Le Rapibus à Gatineau.
Le Rapibus à Gatineau.

Le Service de police de la Ville de Gatineau (SPVG) et la Société de transport de l'Outaouais (STO) ont conclu une entente qui permet aux policiers de Gatineau d'intervenir plus souvent dans le corridor du Rapibus afin d'en améliorer la sécurité.

La STO soutient que cette entente était nécessaire, puisque le corridor du Rapibus est un chemin privé. Bien que les policiers peuvent y intervenir sur appel, ils ne pouvaient y tenir d'opérations de surveillance aléatoires sans obtenir au préalable l'autorisation du transporteur.

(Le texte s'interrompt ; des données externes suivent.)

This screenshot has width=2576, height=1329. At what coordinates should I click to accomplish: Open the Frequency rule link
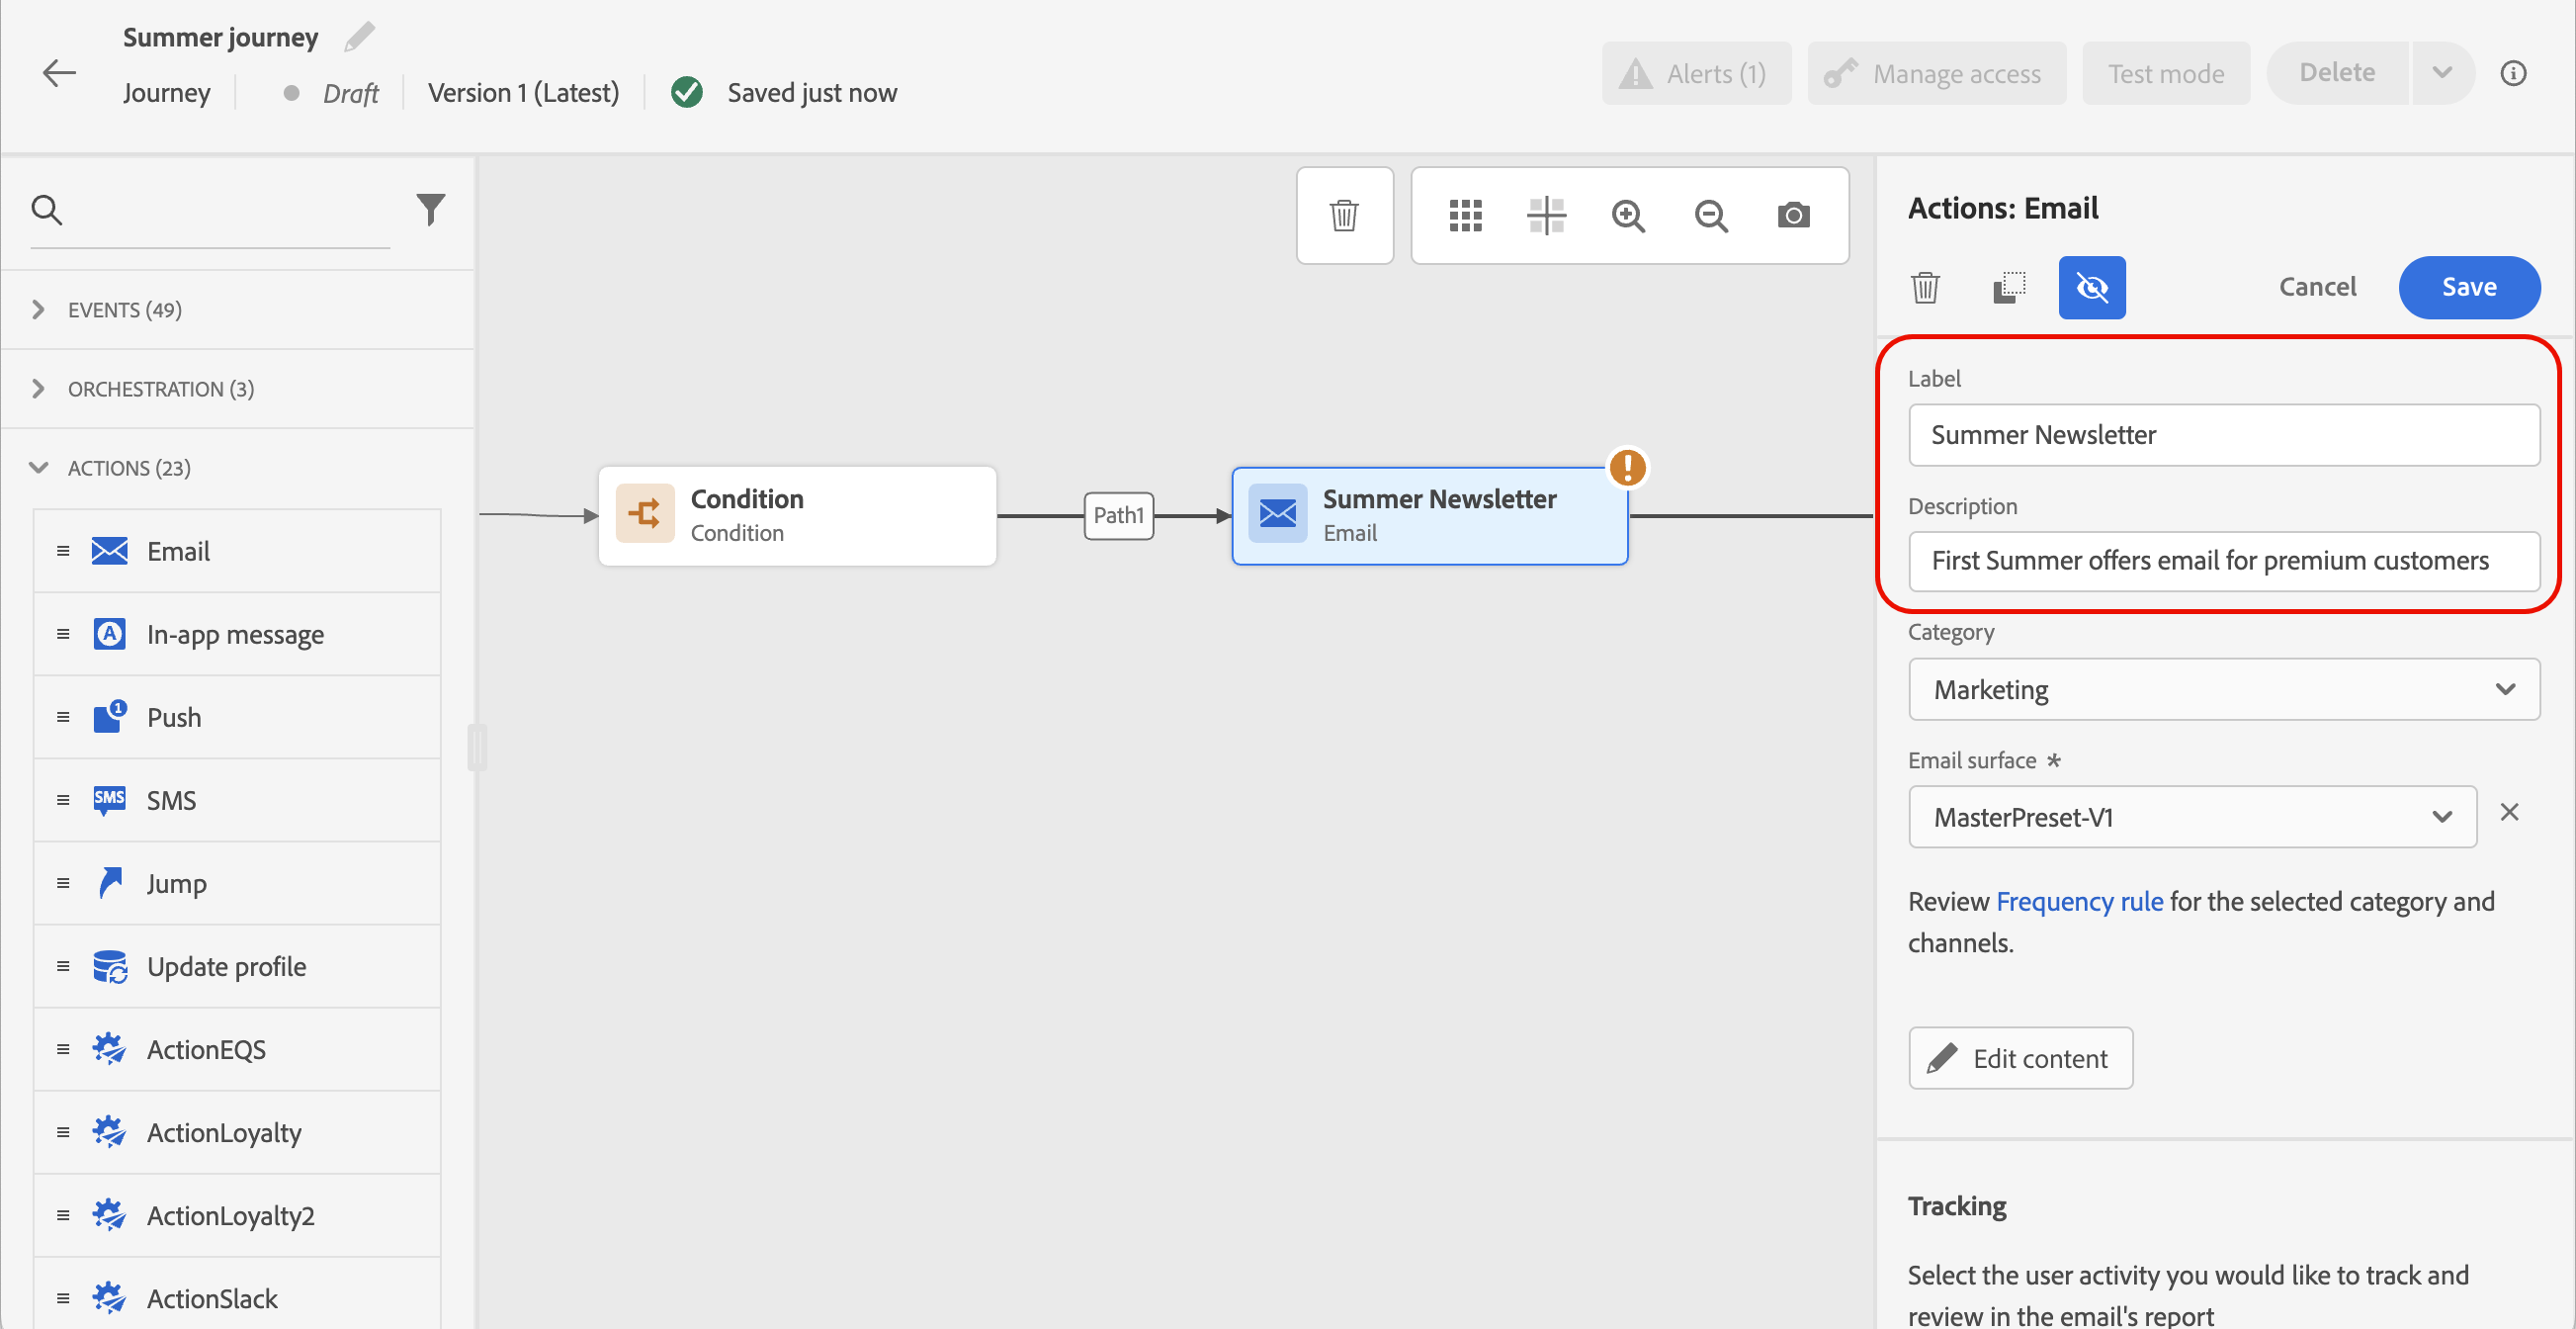(x=2079, y=901)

Par ailleurs, la STO ne pouvait pas sévir contre les piétons ou les automobiles qui traversent illégalement le corridor, puisque ces inspecteurs ne peuvent pas donner des constats d'infraction.

« Environ 200 piétons en moyenne traversent illégalement le corridor du Rapibus à la Station de la Cité, entre 15 h et 17 h 30 », cite en exemple une porte-parole de la STO, Sophie St-Pierre.

Des agents du SPVG vont dorénavant pouvoir intervenir auprès des contrevenants.

Selon le président du comité exécutif de la Ville, Gilles Carpentier, une entente était nécessaire entre les deux organismes, car le SPVG « ne se voyait pas investi du pouvoir d'intervenir [dans le corridor du Rapibus]. »

M. Carpentier ajoute que même si l'entente n'a pas pour but de surveiller la vitesse des autobus, les chauffeurs, comme tout autre conducteur, doivent se soumettre aux limites affichées.